▶ [Instruction]: According to the article about the film Benedetta, which 1986 book by Judith C Brown inspired it?

▶ [Quoted text]:

..........

Belgian actress Virginie Efira stars in the title role as the real-life Benedetta Carlini, mystic and Mother Superior who combines visions of consummating her marriage with Christ with a passionate affair with a junior nun. Photo / Getty Images
Judith C Brown's 1986 book Immodest Acts about lesbian nun Benedetta inspired Verhoeven's daring new film. She weighs in on its 'male gaze'.
"Because it was Paul Verhoeven, I knew from the start that there would be quite a bit more sex in the film than if I were making it," American academic Judith C Brown cheerfully reflects of Benedetta, the veteran Dutch director's big-screen version of her celebrated book Immodest Acts: The Life of a Lesbian Nun in Renaissance Italy. "I went into the project as a consultant on the film with my eyes open realising that historians don't have the copyright on history."
Her caution was justified. Verhoeven made his name in Hollywood with films such as RoboCop (1987), Basic Instinct (1992) and Showgirls (1995) by giving his audiences plenty of violence and erotica. And, at 83, he has delivered much the same recipe in Benedetta.

..........

▶ [Material supplied]:
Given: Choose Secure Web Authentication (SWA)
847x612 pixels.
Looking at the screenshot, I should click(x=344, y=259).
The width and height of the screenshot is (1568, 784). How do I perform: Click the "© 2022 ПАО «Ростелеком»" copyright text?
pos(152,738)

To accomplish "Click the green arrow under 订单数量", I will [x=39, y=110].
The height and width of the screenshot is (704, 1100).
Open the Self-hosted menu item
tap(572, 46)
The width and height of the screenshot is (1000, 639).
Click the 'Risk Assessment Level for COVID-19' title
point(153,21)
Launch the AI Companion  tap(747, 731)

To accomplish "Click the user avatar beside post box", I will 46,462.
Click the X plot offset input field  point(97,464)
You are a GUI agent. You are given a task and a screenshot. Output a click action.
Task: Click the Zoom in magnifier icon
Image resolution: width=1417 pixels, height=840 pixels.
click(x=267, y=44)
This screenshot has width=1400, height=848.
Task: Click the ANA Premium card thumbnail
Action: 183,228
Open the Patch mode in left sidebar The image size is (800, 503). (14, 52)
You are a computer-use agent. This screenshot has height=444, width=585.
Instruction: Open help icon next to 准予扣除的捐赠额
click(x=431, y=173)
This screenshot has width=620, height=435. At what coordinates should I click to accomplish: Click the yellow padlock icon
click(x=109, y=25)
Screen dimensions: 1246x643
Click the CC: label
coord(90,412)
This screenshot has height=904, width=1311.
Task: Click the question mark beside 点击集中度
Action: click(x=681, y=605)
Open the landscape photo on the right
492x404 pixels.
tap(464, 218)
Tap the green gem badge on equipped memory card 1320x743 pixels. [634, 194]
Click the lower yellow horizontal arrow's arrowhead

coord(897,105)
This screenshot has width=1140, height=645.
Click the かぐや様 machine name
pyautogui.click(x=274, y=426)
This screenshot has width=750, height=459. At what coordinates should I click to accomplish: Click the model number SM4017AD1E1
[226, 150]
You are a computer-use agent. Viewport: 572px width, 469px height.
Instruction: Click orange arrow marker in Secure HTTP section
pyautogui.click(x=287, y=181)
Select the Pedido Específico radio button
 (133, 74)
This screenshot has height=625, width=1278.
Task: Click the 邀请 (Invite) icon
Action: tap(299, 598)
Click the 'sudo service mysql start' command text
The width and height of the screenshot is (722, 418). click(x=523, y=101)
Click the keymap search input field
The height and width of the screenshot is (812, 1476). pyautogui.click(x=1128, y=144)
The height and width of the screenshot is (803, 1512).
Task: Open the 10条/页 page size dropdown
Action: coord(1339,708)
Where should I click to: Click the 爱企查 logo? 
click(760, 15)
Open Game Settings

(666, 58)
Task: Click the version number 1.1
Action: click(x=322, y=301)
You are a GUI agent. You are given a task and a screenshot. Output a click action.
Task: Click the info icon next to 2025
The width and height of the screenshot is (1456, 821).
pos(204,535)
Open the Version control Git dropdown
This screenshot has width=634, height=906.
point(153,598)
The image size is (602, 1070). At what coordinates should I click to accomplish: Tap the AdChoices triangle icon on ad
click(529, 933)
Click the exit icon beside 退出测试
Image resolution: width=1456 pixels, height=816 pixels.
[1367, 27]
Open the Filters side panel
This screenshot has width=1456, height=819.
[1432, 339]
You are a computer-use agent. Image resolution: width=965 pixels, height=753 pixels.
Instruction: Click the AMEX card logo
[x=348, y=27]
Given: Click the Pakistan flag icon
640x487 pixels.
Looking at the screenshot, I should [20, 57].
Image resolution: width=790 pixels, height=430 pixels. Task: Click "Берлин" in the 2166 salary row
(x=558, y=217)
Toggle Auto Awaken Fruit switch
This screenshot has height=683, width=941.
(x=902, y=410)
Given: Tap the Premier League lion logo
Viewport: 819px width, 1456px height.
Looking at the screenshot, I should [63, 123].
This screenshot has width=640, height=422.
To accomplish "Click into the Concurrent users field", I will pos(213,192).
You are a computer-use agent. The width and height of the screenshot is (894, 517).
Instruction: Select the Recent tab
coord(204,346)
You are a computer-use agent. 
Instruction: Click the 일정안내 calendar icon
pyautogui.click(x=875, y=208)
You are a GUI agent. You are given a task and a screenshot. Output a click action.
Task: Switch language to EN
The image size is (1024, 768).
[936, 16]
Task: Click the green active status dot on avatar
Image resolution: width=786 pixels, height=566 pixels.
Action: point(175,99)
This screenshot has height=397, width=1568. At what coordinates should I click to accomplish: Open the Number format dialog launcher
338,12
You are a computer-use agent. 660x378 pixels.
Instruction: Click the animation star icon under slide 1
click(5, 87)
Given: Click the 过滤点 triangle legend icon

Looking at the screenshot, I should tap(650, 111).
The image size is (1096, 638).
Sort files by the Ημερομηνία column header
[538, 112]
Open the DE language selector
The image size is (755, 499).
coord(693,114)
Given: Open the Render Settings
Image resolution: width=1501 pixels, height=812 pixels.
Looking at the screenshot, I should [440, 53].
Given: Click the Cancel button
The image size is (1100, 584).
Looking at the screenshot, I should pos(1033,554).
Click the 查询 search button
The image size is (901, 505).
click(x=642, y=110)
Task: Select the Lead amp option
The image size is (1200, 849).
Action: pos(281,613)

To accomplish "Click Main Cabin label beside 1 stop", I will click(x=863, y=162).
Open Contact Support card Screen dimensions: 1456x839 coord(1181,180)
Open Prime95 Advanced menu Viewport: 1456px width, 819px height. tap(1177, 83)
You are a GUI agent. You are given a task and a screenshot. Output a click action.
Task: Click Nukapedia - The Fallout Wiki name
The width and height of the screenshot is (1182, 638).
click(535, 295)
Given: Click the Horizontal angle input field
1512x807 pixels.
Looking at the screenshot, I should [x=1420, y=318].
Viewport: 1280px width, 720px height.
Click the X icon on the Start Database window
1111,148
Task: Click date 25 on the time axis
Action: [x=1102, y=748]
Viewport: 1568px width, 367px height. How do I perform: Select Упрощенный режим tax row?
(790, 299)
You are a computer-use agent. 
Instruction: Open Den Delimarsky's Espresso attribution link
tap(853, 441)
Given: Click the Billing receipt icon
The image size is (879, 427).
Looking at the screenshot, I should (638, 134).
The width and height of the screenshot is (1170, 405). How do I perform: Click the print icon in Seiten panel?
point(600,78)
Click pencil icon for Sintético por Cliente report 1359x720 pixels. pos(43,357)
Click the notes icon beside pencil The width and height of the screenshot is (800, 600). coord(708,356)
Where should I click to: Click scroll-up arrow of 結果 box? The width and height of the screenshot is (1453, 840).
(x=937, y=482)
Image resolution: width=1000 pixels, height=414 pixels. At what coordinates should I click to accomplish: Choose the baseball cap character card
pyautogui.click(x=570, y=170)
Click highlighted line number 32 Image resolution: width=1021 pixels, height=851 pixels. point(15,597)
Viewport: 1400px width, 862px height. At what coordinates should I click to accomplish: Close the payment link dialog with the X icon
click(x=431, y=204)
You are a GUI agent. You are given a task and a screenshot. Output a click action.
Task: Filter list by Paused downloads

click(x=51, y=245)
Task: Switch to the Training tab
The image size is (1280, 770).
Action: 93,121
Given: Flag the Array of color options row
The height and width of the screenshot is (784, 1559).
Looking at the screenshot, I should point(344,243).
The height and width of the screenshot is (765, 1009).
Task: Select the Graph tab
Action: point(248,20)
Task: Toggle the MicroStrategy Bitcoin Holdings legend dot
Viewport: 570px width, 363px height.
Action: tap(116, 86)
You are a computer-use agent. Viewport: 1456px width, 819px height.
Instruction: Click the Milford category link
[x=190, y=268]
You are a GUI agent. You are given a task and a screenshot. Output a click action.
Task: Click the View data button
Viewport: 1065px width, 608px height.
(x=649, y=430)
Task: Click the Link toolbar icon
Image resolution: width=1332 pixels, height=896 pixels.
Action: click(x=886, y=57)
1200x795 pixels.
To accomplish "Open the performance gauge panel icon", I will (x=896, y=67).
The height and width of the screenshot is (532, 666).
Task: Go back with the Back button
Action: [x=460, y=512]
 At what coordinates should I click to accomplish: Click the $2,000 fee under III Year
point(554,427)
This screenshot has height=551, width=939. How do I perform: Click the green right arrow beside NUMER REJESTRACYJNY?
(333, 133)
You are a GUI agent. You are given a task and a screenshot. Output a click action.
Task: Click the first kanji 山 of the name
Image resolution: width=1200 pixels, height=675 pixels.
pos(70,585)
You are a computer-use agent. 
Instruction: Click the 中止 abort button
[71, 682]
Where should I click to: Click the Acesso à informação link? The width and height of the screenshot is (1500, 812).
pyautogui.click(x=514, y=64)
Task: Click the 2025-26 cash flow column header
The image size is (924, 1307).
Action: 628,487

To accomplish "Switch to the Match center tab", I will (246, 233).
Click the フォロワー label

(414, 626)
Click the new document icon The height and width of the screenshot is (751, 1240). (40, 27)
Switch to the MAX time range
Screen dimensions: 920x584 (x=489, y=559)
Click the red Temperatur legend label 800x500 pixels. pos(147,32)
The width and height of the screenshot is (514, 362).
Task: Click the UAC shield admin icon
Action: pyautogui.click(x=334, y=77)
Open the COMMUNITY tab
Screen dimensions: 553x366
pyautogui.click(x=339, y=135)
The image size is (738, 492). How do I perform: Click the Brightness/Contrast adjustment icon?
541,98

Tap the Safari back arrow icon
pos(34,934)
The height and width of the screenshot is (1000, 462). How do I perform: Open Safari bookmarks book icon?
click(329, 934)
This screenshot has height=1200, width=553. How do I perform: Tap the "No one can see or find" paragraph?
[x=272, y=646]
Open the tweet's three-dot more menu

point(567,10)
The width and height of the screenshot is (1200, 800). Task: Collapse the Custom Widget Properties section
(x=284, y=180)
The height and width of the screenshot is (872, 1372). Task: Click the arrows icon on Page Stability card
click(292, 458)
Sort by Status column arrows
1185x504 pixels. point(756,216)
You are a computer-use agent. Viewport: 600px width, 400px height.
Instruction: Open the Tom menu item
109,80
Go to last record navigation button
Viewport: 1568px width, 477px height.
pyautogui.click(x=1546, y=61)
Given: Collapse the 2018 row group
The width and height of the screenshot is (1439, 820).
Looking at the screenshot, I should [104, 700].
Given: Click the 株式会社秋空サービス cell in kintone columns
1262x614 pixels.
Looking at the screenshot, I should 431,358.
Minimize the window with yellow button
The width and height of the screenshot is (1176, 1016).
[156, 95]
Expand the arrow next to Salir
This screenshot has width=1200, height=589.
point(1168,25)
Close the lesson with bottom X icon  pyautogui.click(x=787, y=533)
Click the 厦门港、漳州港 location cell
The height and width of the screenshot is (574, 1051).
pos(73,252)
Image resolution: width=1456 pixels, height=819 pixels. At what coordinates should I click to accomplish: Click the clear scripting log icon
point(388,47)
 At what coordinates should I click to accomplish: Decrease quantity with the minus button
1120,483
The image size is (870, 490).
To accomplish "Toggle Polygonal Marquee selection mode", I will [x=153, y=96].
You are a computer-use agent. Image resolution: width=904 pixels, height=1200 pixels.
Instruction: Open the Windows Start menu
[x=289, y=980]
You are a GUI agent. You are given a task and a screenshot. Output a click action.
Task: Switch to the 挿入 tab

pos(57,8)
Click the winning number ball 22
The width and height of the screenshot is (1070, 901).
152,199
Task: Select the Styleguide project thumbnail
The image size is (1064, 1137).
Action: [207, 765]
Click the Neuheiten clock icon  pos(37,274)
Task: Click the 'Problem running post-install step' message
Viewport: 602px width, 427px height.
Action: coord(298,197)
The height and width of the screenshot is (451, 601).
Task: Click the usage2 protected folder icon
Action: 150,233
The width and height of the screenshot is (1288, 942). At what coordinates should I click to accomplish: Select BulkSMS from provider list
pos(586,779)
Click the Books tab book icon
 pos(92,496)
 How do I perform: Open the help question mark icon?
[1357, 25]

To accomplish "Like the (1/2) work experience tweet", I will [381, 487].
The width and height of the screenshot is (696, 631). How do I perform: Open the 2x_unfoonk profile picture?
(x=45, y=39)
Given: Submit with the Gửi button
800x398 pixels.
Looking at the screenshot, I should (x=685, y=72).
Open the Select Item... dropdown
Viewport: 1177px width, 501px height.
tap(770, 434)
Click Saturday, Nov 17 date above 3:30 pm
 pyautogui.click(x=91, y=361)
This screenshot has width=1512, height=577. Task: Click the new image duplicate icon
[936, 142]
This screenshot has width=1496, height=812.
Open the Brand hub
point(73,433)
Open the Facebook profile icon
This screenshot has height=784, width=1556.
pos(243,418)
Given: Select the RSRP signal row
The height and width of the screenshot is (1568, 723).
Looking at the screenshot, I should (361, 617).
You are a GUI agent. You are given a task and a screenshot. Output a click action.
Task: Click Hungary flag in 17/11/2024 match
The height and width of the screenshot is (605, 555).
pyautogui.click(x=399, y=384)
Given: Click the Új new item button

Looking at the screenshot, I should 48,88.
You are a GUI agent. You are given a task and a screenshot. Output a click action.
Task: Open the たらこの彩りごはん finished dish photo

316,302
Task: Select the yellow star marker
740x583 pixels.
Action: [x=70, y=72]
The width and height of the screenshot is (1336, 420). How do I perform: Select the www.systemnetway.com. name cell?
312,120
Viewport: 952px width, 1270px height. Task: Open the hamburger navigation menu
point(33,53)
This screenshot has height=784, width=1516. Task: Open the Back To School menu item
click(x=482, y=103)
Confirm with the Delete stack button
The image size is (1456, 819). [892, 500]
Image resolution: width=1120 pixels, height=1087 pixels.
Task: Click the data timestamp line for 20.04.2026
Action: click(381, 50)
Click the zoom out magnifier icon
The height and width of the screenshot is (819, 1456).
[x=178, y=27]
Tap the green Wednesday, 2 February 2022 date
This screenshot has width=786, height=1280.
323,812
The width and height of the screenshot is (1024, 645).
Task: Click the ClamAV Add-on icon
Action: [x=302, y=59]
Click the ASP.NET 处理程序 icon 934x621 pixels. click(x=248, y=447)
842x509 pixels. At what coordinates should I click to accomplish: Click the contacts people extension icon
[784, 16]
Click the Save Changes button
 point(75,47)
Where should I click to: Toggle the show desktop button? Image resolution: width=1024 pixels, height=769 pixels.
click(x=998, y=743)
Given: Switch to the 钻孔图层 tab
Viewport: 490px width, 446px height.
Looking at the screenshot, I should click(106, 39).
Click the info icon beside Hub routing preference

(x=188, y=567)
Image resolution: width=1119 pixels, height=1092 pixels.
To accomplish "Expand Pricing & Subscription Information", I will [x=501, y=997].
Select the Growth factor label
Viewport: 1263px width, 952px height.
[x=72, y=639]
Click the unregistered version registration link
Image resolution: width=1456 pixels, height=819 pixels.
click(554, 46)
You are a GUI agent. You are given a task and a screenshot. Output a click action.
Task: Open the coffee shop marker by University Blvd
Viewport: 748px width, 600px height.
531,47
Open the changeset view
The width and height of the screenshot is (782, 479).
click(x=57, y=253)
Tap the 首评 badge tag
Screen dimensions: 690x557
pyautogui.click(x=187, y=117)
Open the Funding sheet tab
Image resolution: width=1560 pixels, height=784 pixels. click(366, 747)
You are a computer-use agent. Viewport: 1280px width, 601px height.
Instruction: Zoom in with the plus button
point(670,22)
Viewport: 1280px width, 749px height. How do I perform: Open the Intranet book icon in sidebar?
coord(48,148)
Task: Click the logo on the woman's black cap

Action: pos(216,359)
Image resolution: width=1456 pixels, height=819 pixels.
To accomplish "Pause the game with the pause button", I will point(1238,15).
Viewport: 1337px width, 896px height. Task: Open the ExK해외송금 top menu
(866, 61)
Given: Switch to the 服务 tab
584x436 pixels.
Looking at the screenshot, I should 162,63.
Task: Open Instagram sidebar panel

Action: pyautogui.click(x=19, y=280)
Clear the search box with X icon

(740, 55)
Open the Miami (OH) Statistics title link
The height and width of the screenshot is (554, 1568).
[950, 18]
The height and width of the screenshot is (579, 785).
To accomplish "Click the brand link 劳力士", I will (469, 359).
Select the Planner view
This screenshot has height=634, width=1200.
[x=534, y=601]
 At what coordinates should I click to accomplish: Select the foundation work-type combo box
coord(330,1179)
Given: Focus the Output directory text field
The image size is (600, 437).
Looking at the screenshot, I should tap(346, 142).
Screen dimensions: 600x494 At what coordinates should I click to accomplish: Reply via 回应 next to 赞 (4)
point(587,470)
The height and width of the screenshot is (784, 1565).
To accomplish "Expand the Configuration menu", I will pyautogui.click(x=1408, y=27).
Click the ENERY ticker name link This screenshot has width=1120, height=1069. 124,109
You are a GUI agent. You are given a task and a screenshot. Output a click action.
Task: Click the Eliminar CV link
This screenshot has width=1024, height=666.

..........

▶ [Task solution]: Immodest Acts: The Life of a Lesbian Nun in Renaissance Italy